Senate Democrats say they will reject any Homeland Security funding bill – the only fiscal year 2026 appropriations bill that isn’t yet law – unless it heavily restricts how DHS can conduct immigration enforcement.
But Republicans have condemned Democrats’ list of ultimatums, pointing out that a partial shutdown wouldn’t affect Immigration and Customs Enforcement operations due to the $75 billion in extra funding it received last year.
Instead, agencies like FEMA, the U.S. Coast Guard, the Secret Service and the Transportation Security Administration will feel the strain.
In a congressional hearing Wednesday that focused on the potential impacts of a shutdown on those agencies, Appropriations Committee Chairman Tom Cole, R-Okla., reminded lawmakers that letting DHS funding lapse “will not achieve the objectives Democrats claim to seek.”
“No matter what Democrats do or say, immigration enforcement will continue,” Cole said. “But if they persist in holding government funding hostage to force their third shutdown in recent months, it will be other critical components of national security that will be harmed.”
TSA Deputy Administrator Ha McNeill told lawmakers that many TSA agents are still financially reeling from the impact of the previous government shutdown that lasted a record 43 days.
“[S]hutdown and funding uncertainties have real and measurable impacts on recruitment, retention, and employee morale,” McNeill stated. “Furthermore, a shutdown would impact TSA’s technology deployment timelines. A shutdown would delay technology improvements and deployments, preventing us from giving our workforce the tools they need to do their jobs.”
Federal employees deemed “essential” – including TSA agents and some members of FEMA, the Coast Guard, and the Secret Service – must work without pay during a shutdown, while the rest are furloughed.

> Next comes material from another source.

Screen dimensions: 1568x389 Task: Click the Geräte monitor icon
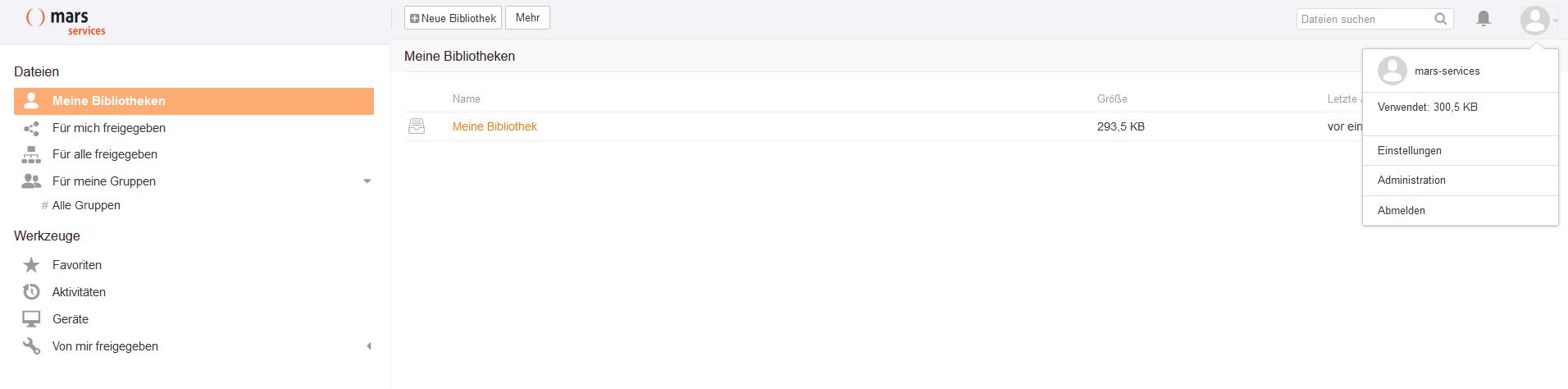[x=31, y=319]
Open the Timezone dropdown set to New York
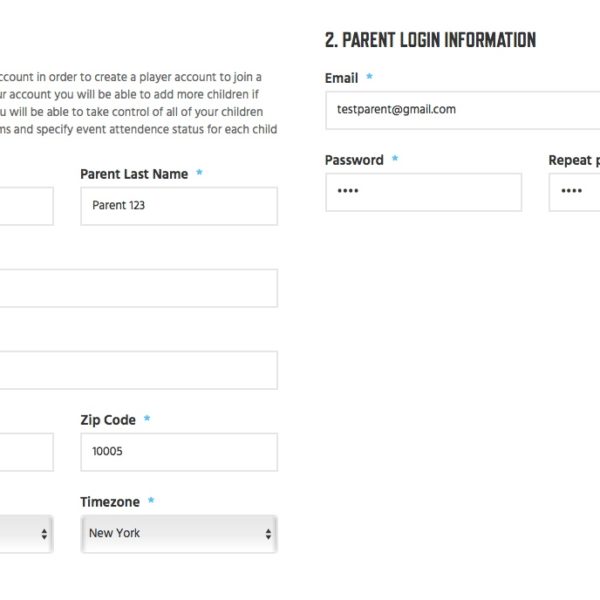Image resolution: width=600 pixels, height=600 pixels. (179, 534)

While those agencies won’t shutter, they will cease nonessential operations, which can have both immediate and long-term negative impacts, Vice Admiral Thomas Allan, the Coast Guard’s Vice Commandant, told lawmakers.
“Although missions like law enforcement, national defense, and emergency response continue, a funding lapse has severe and lasting challenges for the Coast Guard’s workforce, operational readiness, and long-term capabilities,” Allan said in prepared statements, mentioning deferred maintenance and backlogs in supplies.
“We are unable to pay our contractors, including small businesses that rely on timely payment to survive,” he added. “We cease activities that do not protect the safety of human life or property from imminent danger, including routine patrols, as well as some fisheries enforcement, maintenance of aids to navigation, and commercial vessel safety inspections.”
Despite the agency heads pleading for funding, both parties are still at a stalemate as Democrats refuse to budge on their demands and Republicans refuse to accept them.
Hoping to buy more time to negotiate, Republican leaders have drafted a four-week Continuing Resolution.
But House Appropriations Ranking Member Rosa DeLauro, D-Conn., introduced on Wednesday another alternative to preventing a partial shutdown: funding all DHS agencies except ICE and Customs and Border Protection.
“Immigration and Customs Enforcement cannot be abolished, but I will not provide a single dime of funding until we see radical changes in how it operates,” DeLauro told the committee. “If Republican leadership blocks this legislation from moving forward, they are responsible for any shuttered agencies, furloughed workers, missed paychecks, or reduced services.”
DeLauro’s counterproposal would also exclude ICE and CBP from DHS’s transfer authority to prevent the department from bypassing congressional intent.
It is unclear how many, if any, Republicans will support the bill. House Republicans still feel jilted that the Senate is recrafting the Homeland Security bill, while Senate Majority Leader John Thune, R-S.D., is still expressing optimism that the parties can reach a compromise.